For exempt transactions occurring prior to June 29, 2000, a taxpayer is not liable for an exempt transaction later found to be taxable, so long as the taxpayer “exercised reasonable care and effort to determine that the purchaser was entitled to the exemption being claimed.”
For exempt transactions occurring between June 29, 2000 and June 9, 2009, a seller is not liable for an exempt transaction later found to be taxable, so long as the seller obtains a properly completed exemption certificate from the purchaser. See RAB 2002-15 for additional details.

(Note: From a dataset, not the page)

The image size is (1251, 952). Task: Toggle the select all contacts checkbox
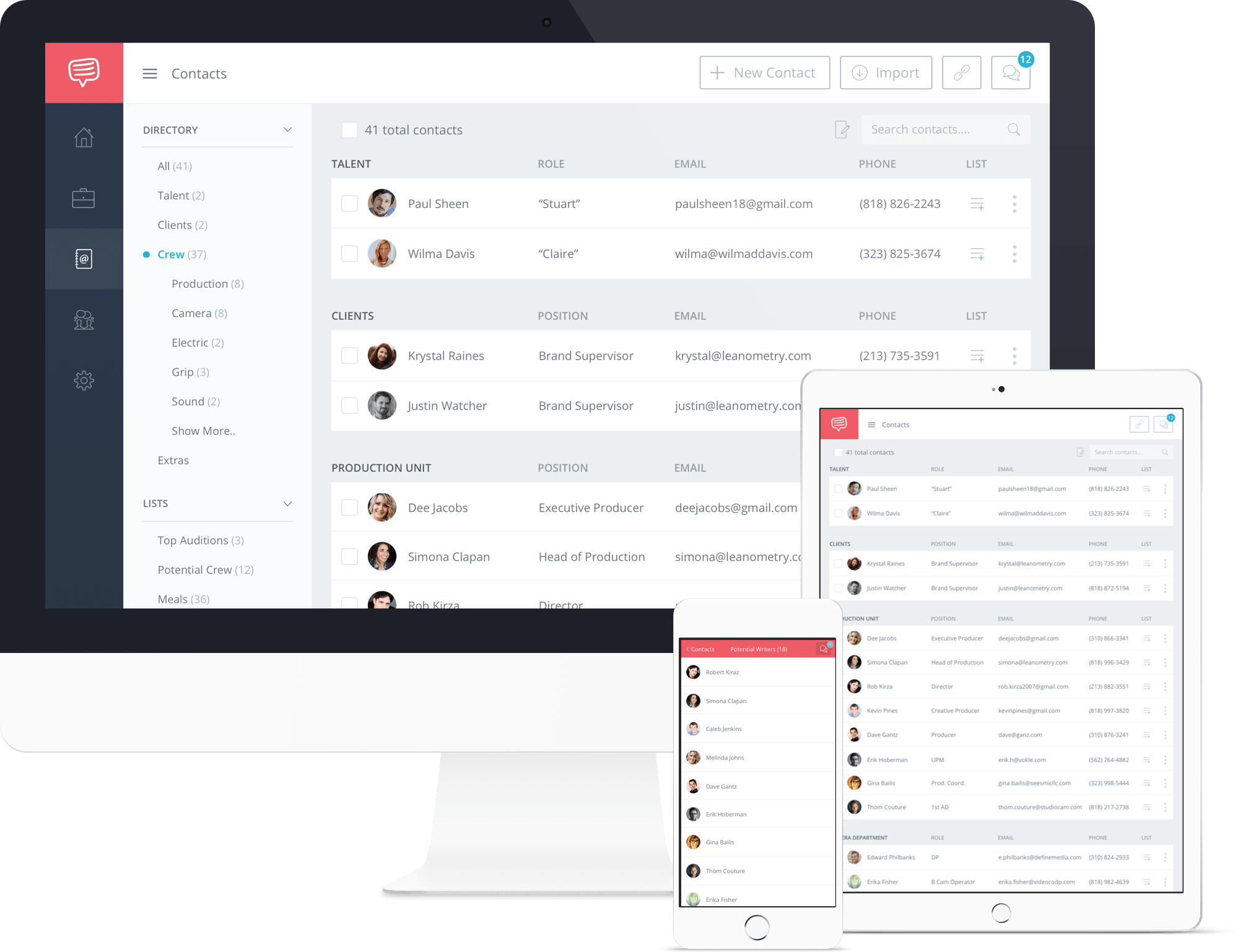point(349,129)
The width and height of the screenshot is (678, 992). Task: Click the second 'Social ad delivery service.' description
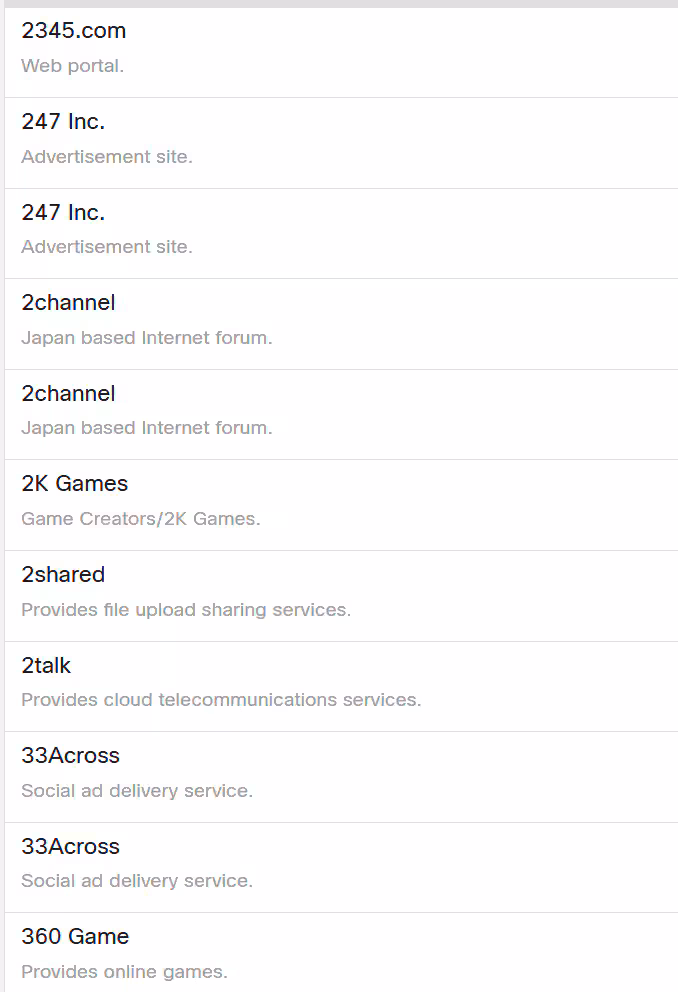(137, 881)
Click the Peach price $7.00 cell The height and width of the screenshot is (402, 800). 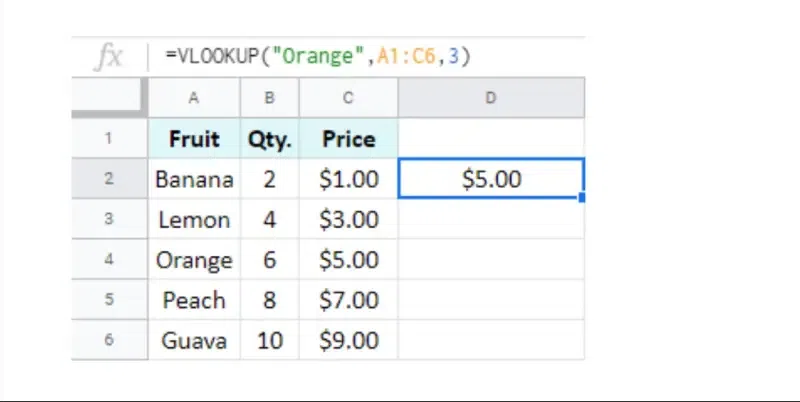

For transactions occurring since January 9, 2009, a taxpayer is not liable for sales or use tax on a transaction later found to be taxable, provided the seller receives a valid exemption certificate from the buyer. To be valid, the certificate must contain the following information:
- Purchaser’s identification (name and address)
- Exemption type (reason the purchaser is claiming the exemption)
- Any other relevant information (e.g., the purchaser’s sales tax license if the item purchased is for resale) or additional requirements
The Michigan Department of Revenue accepts the following as proof that a transaction is exempt:
- Michigan Sales and Use Tax Certificate of Exemption (Form 3372)
- Multistate Tax Commission Uniform Sales and Use Tax Certificate
- Streamlined Sales and Use Tax Agreement Certificate of Exemption
- Any exemption certificate format contained in a current sales and use tax administrative rule
- A purchase order issued by the purchaser meeting the requirements set forth in Revenue Administrative Bulletin 2016-14
- The required statutory information in another format (e.g., a signed letter on the purchaser’s letterhead)
Additional information, including seller recordkeeping requirements, is available in RAB 2016-14.